Extracting linkage keys
LinXmart is designed to provide linkage keys identifying records belonging to the same person within and across datasets.
Data extractions in LinXmart occur within each Linkage Project. Before a data extraction can occur, an Extraction Project must be created. An Extraction Project can be used to represent a snapshot in time of the linkage map for the Linkage Project, or it can be used as a mechanism for obtaining linkage keys for the Linkage Project that endure over time. A Linkage Project may have any number of snapshot-based Extraction Projects representing the linkage map at different points in time.

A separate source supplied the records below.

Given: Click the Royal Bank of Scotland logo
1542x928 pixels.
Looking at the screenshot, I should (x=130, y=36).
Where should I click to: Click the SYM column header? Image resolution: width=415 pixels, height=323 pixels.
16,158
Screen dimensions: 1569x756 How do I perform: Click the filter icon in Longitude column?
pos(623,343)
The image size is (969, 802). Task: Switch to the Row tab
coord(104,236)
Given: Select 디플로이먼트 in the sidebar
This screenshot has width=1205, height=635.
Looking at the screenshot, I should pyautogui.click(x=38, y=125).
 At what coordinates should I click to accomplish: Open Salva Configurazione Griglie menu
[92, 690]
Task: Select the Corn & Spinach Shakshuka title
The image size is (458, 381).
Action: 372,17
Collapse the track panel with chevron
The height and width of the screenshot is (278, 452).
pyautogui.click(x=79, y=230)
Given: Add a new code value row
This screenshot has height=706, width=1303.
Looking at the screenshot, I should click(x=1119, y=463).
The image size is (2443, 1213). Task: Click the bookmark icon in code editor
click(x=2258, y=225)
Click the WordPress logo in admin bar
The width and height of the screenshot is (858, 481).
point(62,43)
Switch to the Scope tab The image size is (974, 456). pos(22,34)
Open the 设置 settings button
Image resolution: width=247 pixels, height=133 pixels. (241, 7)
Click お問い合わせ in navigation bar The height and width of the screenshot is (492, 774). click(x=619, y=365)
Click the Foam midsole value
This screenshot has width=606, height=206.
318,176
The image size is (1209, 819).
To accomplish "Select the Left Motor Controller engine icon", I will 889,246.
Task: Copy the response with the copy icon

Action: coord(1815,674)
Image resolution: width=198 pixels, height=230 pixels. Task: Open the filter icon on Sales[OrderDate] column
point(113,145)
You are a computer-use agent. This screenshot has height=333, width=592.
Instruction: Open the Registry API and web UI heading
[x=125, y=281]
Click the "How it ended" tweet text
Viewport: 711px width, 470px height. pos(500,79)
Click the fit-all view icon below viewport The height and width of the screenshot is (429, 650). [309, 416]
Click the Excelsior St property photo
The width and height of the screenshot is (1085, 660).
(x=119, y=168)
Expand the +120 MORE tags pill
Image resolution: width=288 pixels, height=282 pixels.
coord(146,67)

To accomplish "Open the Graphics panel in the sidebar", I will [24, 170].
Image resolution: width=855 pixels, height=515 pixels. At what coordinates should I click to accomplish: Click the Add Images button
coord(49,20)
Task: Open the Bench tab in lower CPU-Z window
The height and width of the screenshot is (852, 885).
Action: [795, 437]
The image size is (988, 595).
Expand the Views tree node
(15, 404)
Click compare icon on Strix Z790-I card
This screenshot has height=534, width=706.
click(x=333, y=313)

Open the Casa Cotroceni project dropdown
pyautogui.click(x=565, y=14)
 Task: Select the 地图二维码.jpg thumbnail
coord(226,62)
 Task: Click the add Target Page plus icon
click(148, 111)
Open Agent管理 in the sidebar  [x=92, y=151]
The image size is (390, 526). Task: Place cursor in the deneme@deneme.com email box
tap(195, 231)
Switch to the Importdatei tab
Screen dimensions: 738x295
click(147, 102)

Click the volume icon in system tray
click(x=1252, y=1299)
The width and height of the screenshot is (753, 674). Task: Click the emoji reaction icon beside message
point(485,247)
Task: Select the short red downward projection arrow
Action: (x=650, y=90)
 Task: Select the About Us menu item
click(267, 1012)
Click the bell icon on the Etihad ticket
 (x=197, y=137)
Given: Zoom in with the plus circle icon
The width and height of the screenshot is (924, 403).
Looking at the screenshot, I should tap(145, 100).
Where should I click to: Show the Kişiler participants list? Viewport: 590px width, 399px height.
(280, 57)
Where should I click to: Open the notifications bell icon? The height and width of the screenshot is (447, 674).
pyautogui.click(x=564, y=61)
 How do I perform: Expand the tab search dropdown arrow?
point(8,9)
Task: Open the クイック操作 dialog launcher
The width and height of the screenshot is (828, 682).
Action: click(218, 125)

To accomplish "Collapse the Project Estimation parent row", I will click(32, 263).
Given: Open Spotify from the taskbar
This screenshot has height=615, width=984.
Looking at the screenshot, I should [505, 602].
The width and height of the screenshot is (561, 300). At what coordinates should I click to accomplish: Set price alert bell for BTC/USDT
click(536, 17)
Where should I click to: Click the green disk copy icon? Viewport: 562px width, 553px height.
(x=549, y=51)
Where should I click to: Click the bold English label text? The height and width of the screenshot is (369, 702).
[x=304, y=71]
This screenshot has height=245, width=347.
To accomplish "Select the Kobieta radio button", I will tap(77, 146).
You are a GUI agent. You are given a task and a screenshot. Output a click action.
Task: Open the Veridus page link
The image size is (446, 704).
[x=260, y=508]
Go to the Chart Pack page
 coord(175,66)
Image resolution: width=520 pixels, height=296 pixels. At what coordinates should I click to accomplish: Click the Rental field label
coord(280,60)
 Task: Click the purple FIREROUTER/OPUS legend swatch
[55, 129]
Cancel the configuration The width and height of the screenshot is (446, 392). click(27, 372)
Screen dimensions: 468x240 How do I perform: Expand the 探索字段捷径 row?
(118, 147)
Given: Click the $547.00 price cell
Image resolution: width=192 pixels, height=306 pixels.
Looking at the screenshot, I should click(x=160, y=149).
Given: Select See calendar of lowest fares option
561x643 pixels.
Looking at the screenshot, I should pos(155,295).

Snapshot Extraction Projects
This is the traditional type of Extraction Project used by LinXmart. Data that is extracted from this type of Extraction Project will always represent a snapshot of the linkage map at a particular point in time. This point in time is the date and time that the Extraction Project is created. Extracted linkage keys are masked for each Extraction Project in order to prevent data from different Extraction Projects being joined/merged, which could potentially allow users of the linked data to gain more information that they have approval for. The masking used for linkage keys in each Extraction Project is unique to that Extraction Project, and the linkage keys will never match those in another Extraction Project. However, the masking within an Extraction Project is the same for all records across all event types, allowing researchers to match encrypted person identifiers within and across event types.
Record ID | Group ID in LinXmart | Masked Linkage Key for Extraction Project 1 | Masked Linkage Key for Extraction Project 2 |
---|---|---|---|
Record001 | 1 | 50E01D95563D | CFB1A0394AB15 |
Record002 | 1 | 50E01D95563D | CFB1A0394AB15 |
Record003 | 2 | 3092132E3128 | FFA10A0A679E1 |
Record004 | 3 | 2586F42C23A3 | 0F20EEC0C91C2 |
Linkage keys are masked between Extraction Projects, to prevent the potential pooling of data by users
Data extractions occur at a point in time, the data at which the Extraction Project was created, regardless of the data that has been added after this point. As the linkage map (the relationship between records and linkage keys) can change at any time due to new records being ingested or quality reviews being performed, it is crucial that the linkage keys extracted 'match up' and inconsistencies are not formed due to the dynamic nature of the linkage map. LinXmart avoids this issue by extracting data at a precisely defined point in time – specifically the point in time at which the Extraction Project was created. If new data has been added or quality review changes have been made, these are effectively ignored, and the linkage keys are extracted as they looked at that particular point in time.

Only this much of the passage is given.